- _Study material_
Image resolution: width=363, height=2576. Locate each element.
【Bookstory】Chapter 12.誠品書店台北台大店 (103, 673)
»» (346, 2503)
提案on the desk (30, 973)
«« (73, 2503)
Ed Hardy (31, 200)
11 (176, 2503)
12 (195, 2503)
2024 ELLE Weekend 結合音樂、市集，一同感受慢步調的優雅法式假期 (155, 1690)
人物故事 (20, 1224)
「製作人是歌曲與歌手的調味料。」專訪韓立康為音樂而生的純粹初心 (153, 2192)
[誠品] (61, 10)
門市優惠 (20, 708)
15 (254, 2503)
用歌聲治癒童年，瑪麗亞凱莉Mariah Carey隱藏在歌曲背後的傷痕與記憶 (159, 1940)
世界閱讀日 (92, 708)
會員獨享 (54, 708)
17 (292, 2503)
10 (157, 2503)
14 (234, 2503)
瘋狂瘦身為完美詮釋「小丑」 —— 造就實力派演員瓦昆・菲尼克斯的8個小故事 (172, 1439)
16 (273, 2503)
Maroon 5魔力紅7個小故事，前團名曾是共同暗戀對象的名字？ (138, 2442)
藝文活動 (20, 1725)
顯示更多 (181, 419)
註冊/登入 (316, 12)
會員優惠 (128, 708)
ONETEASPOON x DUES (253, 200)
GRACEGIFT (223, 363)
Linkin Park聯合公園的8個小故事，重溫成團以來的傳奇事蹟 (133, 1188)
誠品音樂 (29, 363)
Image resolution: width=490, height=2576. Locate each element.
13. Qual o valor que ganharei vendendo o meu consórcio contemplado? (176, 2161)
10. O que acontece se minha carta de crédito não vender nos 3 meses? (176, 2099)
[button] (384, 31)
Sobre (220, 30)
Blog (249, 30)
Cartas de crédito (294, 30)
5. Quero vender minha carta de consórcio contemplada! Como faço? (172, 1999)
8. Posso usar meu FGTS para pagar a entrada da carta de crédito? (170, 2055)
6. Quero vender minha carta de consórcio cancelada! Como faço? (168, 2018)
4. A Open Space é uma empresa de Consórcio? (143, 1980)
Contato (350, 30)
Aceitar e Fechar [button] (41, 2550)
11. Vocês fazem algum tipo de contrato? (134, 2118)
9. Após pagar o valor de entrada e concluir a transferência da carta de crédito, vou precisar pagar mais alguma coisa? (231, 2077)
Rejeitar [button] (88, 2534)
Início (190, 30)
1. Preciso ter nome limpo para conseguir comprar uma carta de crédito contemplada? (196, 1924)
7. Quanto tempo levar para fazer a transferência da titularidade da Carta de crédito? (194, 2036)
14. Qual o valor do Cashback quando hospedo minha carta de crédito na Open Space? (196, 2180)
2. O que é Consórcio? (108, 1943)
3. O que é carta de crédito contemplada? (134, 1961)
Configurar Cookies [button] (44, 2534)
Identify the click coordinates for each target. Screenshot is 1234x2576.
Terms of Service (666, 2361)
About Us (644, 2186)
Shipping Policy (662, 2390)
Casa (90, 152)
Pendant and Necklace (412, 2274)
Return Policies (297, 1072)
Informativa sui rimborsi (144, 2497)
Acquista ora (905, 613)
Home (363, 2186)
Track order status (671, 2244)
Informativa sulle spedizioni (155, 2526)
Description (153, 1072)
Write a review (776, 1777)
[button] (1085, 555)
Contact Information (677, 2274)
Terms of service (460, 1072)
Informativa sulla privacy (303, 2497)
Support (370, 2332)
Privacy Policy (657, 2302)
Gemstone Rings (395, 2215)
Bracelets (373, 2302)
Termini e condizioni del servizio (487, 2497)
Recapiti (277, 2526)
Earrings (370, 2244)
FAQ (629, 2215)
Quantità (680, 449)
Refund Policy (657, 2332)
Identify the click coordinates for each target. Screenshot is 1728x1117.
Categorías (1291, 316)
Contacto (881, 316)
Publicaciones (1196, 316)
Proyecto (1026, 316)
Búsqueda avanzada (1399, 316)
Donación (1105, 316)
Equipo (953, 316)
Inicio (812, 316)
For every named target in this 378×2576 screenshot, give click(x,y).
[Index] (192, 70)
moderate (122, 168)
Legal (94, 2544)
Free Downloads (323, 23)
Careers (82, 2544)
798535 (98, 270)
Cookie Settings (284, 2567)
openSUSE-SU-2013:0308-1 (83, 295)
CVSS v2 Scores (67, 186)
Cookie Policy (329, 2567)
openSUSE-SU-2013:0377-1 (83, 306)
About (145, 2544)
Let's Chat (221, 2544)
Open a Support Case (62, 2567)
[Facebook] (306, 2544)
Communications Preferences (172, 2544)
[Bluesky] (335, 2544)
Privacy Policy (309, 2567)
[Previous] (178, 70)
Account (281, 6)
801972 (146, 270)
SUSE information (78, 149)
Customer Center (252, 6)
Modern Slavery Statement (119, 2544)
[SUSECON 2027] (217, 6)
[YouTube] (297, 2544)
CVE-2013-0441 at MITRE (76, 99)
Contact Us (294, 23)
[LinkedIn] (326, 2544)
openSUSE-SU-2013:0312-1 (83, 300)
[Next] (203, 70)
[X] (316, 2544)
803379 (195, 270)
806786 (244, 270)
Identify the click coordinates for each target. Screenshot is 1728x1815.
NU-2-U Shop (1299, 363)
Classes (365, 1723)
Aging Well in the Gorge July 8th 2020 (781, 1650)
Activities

- _What to work on_
Retype only the stretch of lines above starting at the one with "2024 ELLE Weekend" and stopping at the one with "瘋狂瘦身為完美詮釋「小丑」 —— 造就實力派演員瓦昆・菲尼克斯的8個小故事", exactly as written, with both kept.

- _Exercise answer_
2024 ELLE Weekend 結合音樂、市集，一同感受慢步調的優雅法式假期 (155, 1690)
人物故事 (20, 1224)
「製作人是歌曲與歌手的調味料。」專訪韓立康為音樂而生的純粹初心 (153, 2192)
[誠品] (61, 10)
門市優惠 (20, 708)
15 (254, 2503)
用歌聲治癒童年，瑪麗亞凱莉Mariah Carey隱藏在歌曲背後的傷痕與記憶 (159, 1940)
世界閱讀日 (92, 708)
會員獨享 (54, 708)
17 (292, 2503)
10 (157, 2503)
14 (234, 2503)
瘋狂瘦身為完美詮釋「小丑」 —— 造就實力派演員瓦昆・菲尼克斯的8個小故事 (172, 1439)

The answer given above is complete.